• Given text
════

How Congress has changed

Lee Hamilton Submitted photo

If you feel like Congress has become less productive, less functional, and more partisan…you’re right. I’ve been thinking a lot lately about how it’s changed over the years since I served there in the ‘60s to the ‘90s, and several issues help explain why it often struggles to get things done.

Heightened partisanship may top the list. Congress has always been a partisan organization; we’ve seen tense battles throughout its history. But now they’re more intense and occur more frequently.

Years ago, the question that pervaded discussions on Capitol Hill was, “What can we do to resolve this problem?” Members were unwilling to accept stalemate or lack of agreement. Leaders at the time certainly had partisan differences, but these did not dominate the discussion. Behind closed doors they would discuss them civilly and politely, even going so far as to share private polling numbers.

════

• Records provided
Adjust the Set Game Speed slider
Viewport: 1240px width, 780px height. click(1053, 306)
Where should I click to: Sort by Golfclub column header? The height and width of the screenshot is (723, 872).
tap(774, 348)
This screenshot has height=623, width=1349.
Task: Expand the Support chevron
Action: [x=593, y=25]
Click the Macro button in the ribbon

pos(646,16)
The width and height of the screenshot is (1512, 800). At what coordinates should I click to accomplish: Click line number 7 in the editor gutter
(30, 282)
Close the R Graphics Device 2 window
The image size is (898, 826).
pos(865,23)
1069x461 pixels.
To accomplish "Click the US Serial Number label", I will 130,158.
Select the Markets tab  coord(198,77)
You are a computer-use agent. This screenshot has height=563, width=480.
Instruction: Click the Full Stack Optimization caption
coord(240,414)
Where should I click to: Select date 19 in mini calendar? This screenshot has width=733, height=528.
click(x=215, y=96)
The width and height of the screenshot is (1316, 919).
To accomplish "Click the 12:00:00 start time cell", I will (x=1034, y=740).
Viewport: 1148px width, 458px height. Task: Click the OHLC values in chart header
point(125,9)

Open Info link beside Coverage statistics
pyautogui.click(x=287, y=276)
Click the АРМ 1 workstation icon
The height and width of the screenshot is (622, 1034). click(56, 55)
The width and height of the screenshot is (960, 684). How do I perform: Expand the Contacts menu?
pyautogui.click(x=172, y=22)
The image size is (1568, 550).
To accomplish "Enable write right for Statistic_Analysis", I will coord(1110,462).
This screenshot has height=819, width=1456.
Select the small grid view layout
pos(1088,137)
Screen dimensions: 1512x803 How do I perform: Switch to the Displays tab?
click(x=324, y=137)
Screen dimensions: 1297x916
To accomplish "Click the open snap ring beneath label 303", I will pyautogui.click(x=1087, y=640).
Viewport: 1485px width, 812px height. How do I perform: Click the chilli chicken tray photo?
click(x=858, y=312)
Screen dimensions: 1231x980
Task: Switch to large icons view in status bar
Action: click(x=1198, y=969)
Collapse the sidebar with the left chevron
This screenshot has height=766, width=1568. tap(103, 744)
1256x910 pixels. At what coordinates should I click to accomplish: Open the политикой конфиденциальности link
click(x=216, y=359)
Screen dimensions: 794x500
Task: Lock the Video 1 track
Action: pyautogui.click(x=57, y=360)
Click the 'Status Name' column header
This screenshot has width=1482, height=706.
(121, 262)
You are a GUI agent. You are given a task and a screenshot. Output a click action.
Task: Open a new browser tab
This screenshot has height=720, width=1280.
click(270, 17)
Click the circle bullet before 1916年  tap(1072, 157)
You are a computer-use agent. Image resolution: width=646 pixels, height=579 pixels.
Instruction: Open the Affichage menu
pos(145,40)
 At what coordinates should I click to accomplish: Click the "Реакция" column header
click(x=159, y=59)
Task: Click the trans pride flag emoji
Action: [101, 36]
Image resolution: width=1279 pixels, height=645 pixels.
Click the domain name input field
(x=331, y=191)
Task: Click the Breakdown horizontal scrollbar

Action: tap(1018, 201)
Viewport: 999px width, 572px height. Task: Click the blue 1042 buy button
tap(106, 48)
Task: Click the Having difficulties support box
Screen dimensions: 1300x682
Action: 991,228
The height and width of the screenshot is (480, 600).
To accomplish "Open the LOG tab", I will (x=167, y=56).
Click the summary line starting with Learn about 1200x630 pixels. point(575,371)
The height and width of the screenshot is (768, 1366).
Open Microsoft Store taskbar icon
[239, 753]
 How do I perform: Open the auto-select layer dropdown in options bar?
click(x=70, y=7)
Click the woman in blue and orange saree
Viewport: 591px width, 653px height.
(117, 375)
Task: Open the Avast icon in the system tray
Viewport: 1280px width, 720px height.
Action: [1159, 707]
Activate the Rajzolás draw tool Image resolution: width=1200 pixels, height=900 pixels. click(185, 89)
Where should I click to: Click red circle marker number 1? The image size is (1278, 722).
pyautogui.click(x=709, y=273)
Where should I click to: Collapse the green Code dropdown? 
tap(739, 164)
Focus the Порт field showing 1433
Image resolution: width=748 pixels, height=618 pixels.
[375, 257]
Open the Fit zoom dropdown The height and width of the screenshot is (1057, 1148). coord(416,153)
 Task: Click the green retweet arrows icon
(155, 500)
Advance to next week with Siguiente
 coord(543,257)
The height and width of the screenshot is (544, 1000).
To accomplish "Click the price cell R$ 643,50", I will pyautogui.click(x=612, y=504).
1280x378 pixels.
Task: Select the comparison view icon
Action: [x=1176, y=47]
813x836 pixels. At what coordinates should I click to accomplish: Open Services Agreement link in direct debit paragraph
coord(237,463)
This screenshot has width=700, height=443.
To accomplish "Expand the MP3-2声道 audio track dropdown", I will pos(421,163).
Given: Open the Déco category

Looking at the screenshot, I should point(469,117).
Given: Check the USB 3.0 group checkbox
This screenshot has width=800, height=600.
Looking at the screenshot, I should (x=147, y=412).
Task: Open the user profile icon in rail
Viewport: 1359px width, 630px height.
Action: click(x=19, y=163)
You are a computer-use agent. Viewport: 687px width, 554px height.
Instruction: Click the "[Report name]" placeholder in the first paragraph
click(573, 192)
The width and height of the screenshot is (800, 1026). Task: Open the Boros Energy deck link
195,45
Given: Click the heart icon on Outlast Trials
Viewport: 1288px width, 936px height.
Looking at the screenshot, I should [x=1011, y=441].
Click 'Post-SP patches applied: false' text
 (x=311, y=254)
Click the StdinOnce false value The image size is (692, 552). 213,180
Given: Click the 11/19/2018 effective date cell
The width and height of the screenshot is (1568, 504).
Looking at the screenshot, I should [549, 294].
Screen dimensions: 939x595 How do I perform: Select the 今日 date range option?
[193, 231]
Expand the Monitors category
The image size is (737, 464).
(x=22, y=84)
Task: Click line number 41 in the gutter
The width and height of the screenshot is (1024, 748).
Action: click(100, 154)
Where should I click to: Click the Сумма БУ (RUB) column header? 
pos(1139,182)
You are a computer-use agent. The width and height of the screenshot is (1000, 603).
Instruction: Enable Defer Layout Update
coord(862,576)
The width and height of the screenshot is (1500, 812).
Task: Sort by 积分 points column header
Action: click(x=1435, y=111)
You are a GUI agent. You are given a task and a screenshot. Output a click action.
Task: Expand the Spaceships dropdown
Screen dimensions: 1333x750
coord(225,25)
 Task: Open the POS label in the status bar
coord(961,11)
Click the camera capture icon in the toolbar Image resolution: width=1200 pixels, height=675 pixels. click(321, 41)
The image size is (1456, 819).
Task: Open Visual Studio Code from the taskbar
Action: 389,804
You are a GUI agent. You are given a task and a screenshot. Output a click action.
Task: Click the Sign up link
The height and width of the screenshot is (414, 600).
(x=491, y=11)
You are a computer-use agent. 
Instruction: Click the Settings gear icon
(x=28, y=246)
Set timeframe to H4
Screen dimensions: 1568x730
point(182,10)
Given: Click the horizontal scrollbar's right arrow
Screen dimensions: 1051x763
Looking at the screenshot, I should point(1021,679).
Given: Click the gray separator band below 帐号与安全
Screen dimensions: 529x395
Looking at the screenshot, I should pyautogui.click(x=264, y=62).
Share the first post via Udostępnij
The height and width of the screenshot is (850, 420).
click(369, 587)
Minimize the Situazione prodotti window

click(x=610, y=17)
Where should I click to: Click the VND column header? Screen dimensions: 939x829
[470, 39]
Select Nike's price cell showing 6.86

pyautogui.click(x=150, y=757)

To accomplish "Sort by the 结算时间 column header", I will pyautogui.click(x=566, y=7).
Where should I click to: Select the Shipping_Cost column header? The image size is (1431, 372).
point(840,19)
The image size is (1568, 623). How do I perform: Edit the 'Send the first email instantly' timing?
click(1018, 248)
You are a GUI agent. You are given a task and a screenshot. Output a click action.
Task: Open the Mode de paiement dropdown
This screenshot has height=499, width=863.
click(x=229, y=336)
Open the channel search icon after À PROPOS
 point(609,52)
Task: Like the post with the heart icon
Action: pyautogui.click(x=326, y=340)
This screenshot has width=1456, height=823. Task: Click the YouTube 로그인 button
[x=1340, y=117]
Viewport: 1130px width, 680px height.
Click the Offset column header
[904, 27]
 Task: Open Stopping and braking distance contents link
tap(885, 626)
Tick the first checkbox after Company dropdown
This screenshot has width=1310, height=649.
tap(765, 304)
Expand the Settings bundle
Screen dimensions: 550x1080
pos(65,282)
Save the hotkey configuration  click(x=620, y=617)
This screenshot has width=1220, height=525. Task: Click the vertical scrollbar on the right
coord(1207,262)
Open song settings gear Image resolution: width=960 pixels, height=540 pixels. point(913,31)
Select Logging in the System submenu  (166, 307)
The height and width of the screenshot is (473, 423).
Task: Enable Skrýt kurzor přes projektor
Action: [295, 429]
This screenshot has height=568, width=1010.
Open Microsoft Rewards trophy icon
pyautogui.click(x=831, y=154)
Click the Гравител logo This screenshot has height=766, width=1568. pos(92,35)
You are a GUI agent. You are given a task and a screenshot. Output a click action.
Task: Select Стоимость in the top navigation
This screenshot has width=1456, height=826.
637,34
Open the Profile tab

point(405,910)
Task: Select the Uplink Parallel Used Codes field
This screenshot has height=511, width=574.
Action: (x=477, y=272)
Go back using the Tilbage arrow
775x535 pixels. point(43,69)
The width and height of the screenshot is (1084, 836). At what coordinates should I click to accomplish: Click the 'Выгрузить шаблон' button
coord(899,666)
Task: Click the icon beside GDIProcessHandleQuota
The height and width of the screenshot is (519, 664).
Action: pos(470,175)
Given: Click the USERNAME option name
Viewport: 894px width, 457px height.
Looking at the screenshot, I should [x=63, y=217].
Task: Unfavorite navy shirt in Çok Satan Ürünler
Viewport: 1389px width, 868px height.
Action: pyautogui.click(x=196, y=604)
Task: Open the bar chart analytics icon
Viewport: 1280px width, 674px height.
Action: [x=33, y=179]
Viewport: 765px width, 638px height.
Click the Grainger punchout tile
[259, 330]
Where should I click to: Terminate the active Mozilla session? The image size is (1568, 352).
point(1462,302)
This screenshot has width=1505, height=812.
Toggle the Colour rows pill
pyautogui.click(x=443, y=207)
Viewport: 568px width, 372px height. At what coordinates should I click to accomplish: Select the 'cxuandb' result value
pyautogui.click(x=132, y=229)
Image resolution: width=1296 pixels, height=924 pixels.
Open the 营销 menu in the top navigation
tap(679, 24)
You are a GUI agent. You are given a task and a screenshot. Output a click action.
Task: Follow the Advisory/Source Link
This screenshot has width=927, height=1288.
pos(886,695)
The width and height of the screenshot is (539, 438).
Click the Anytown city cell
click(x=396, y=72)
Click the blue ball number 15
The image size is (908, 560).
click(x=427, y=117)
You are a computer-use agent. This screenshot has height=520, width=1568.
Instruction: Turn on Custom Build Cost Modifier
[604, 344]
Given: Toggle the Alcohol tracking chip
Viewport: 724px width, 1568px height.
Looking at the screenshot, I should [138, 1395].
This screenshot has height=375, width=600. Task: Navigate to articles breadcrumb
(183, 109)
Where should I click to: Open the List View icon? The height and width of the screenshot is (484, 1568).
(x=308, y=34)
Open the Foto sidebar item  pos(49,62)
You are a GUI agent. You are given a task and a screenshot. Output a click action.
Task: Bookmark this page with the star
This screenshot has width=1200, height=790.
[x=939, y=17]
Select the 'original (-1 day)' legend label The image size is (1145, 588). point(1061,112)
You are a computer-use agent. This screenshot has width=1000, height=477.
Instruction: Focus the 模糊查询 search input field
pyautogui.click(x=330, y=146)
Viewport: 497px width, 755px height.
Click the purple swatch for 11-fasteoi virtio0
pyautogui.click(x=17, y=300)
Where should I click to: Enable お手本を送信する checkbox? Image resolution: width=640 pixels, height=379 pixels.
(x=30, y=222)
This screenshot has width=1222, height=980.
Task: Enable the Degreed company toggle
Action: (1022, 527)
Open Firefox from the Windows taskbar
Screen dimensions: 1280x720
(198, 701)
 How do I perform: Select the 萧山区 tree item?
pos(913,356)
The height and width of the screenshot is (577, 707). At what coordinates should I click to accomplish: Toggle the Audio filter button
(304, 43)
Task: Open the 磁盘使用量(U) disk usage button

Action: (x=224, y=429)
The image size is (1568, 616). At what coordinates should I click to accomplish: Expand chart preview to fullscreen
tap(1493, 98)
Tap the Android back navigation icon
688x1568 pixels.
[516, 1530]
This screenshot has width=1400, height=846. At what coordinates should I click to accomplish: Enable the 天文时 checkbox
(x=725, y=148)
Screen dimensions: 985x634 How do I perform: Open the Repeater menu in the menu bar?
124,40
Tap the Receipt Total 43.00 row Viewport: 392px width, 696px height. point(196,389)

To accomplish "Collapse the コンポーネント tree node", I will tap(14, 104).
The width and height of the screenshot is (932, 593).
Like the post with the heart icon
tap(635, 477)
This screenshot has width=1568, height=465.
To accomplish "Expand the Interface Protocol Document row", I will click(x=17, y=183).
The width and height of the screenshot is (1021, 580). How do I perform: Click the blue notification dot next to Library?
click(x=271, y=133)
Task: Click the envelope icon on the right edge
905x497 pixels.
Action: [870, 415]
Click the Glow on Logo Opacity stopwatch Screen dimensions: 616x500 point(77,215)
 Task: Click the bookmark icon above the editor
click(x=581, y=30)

════

• Work task
Reproduce the passage from the essay on how Congress has changed, starting at "Heightened partisanship may" and ending at "private polling numbers.". The items here are drawn from a separate source.

• Solution to this problem
Heightened partisanship may top the list. Congress has always been a partisan organization; we’ve seen tense battles throughout its history. But now they’re more intense and occur more frequently.

Years ago, the question that pervaded discussions on Capitol Hill was, “What can we do to resolve this problem?” Members were unwilling to accept stalemate or lack of agreement. Leaders at the time certainly had partisan differences, but these did not dominate the discussion. Behind closed doors they would discuss them civilly and politely, even going so far as to share private polling numbers.